The Center on Budget and Policy Priorties has released a very helpful state-by-state analysis of income inequality in the United States. Here is the national picture:

Of course this trend predates the recession, a reflection of the stagnant 'aughts and even further backward in time, as written in the CBPP details (emphasis mine):

The long-standing trend of growing income inequality continued between the late 1990s and the mid-2000s.[1]

    • On average, incomes fell by close to 6 percent among the bottom fifth of households between the late 1990s and the mid-2000s, while rising by 8.6 percent among the top fifth. Incomes grew even faster — 14 percent — among the top 5 percent of households.
    • In 45 states and the District of Columbia, average incomes grew more quickly among the top fifth of households than among the bottom fifth between the late 1990s and the mid-2000s. In no state did the bottom fifth grow significantly faster than the top fifth.

     

Similarly, households in the middle of the income distribution fell further behind upper-income households in most states between the late 1990s and the mid-2000s.

    • On average, incomes grew by just 1.2 percent among the middle fifth of households between the late 1990s and the mid-2000s, well below the 8.6 percent gain among the top fifth. Income disparities between the top and middle fifths increased significantly in 36 states and declined significantly in only one state (New Hampshire).

     

An examination of income trends over a longer period — from the late 1970s to the mid-2000s — shows that inequality increased across the country.

    • In every state plus the District of Columbia, incomes grew faster among the top fifth of households than the bottom fifth. Nationally, the richest fifth of households enjoyed larger average income gains in dollar terms each year ($2,550, after adjusting for inflation) than the poorest fifth experienced during the entire three decades($1,330).
    • Middle-income households also lost ground compared to those at the top. In all 50 states plus the District of Columbia, the income gap between the average middle-income household and the average household in the richest fifth widened significantly over this period.

     

This isn't actually news to me but I've found that those who, in polite company, are sometimes referred to as “disengaged” tend to be more interested in how these macro-trends look closer to home. I was born and raised in the state of Indiana, so I'll include CBPP's infographic on that state:

The Hoosier state is sort of middle-of-the-road in this respect, but it is still striking to note that the average income for households in the poorest fifth dropped by over 23 percent — including almost seven percent since 1970 and the only group to have a net-reduction in income in the state over that time period.
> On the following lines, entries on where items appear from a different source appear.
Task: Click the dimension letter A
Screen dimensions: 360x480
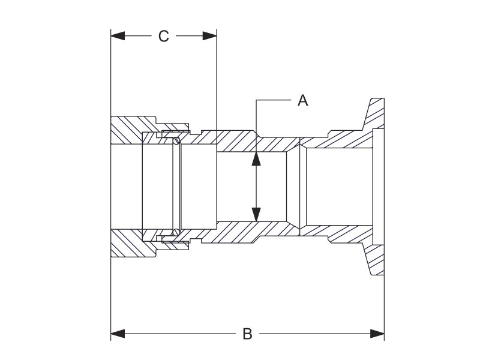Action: pos(303,101)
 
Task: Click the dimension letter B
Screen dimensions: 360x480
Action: pos(247,334)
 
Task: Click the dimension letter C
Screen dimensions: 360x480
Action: pos(164,37)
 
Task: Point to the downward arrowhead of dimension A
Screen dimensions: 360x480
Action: pos(256,214)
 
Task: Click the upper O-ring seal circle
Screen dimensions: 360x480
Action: pos(176,142)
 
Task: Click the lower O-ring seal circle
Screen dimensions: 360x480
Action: pos(176,232)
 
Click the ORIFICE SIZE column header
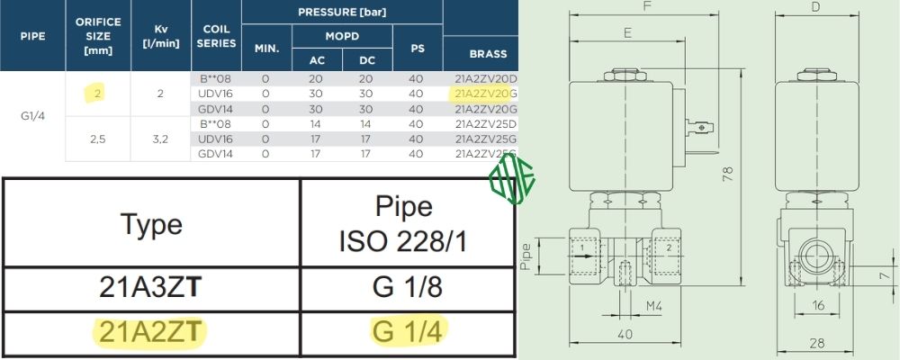pos(98,36)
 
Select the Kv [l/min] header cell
pos(161,36)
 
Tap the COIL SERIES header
pos(216,36)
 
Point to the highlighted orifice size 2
pos(97,94)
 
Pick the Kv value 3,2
pos(161,139)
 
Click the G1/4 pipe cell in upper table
pos(32,116)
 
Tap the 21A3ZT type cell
pos(151,288)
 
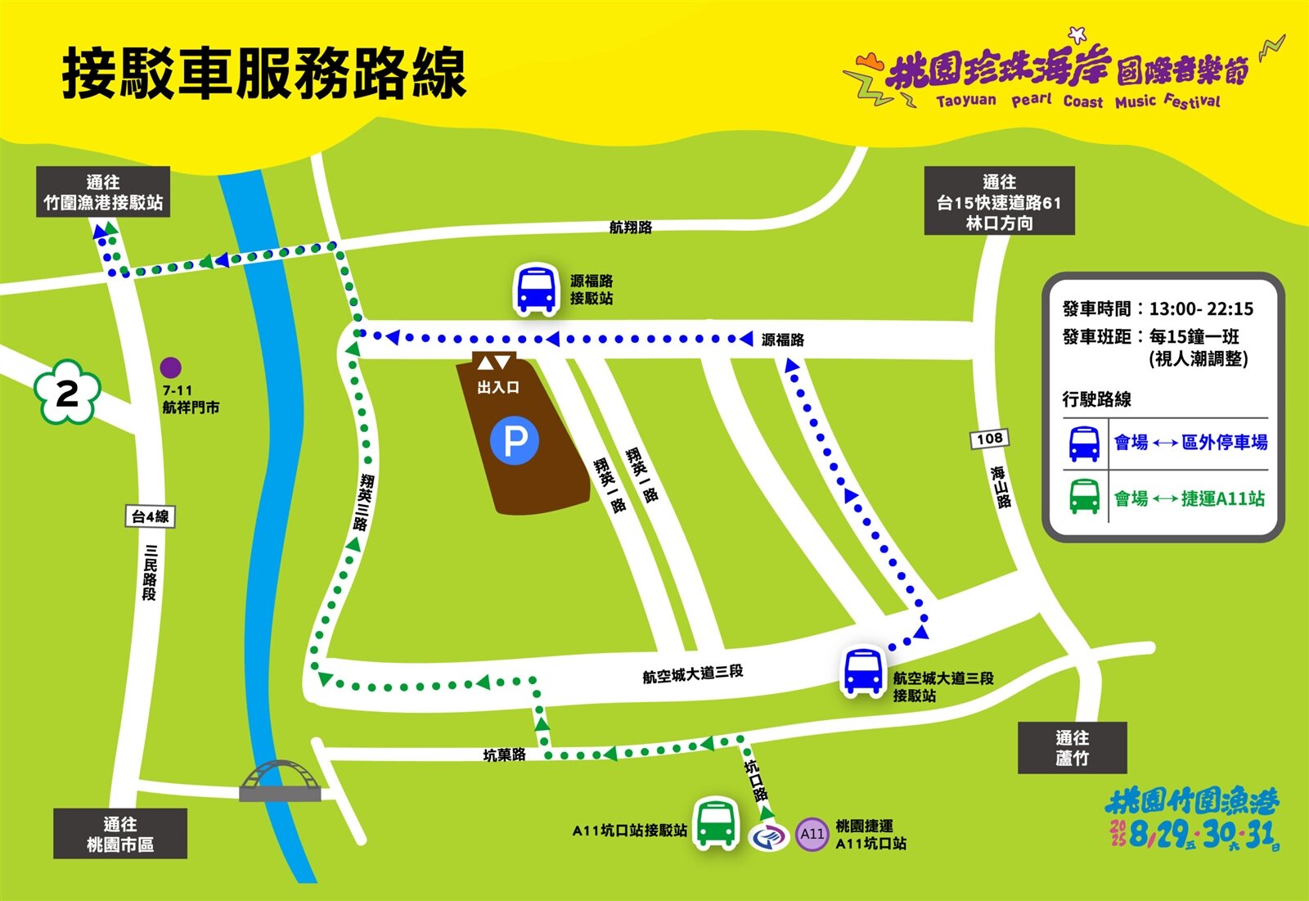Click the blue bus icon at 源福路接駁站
pyautogui.click(x=536, y=289)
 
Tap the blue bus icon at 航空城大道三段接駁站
pyautogui.click(x=862, y=672)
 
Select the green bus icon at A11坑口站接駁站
pyautogui.click(x=716, y=824)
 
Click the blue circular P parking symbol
pyautogui.click(x=515, y=441)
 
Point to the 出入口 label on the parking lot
pyautogui.click(x=498, y=387)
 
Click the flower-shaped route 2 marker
pyautogui.click(x=67, y=393)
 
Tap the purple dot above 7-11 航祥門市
pyautogui.click(x=170, y=367)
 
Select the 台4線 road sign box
pyautogui.click(x=151, y=516)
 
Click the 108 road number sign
pyautogui.click(x=989, y=439)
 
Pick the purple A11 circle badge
pyautogui.click(x=812, y=834)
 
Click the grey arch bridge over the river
pyautogui.click(x=281, y=782)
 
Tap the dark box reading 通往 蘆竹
pyautogui.click(x=1072, y=748)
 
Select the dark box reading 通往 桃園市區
pyautogui.click(x=120, y=834)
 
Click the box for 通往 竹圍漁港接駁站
pyautogui.click(x=103, y=192)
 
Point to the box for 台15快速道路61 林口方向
pyautogui.click(x=999, y=201)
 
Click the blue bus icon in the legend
pyautogui.click(x=1084, y=444)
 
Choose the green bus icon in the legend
pyautogui.click(x=1084, y=497)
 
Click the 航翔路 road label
pyautogui.click(x=630, y=227)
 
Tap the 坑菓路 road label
pyautogui.click(x=504, y=755)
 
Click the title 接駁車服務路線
pyautogui.click(x=263, y=74)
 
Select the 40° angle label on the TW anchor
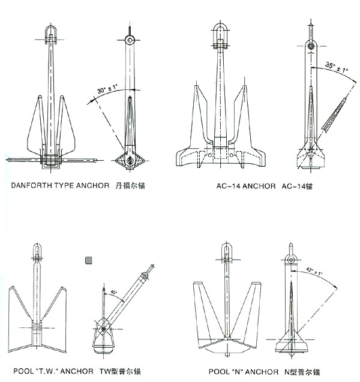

It should go without saying that these trends have implications for public policy. Especially in light of the recently released (PDF) supplemental measure of poverty that shows public policy having a big impact in this area. Via CBPP again:

That SNAP continues to be one of the most effective measures in combating poverty should provide a moment of reflection for those who eager to see the program slashed. I do not share the opinion — popular amongst the groundswell on the right — that views so many Americans receiving nutritional assistance as a cause for moral concern. The average time that an individual utilizes the program is only nine months. It seems fairly simple to me that the program responds to need, and in times of greater need participation increases (PDF):

Instead, perhaps, consider directing your moral indigination at the idea that the program is still effective in spite of the average monthly household benefit only being $287.00. For the state of Indiana that average monthly benefit per person is only $131.66. These are not apocalyptic numbers that predict a imminent downfall of the nation's moral nature or the character of it's citizens. Rather, they reflect the reality of thirty years of increasing inequality, a decade of stagnant income, and a global economic collapse.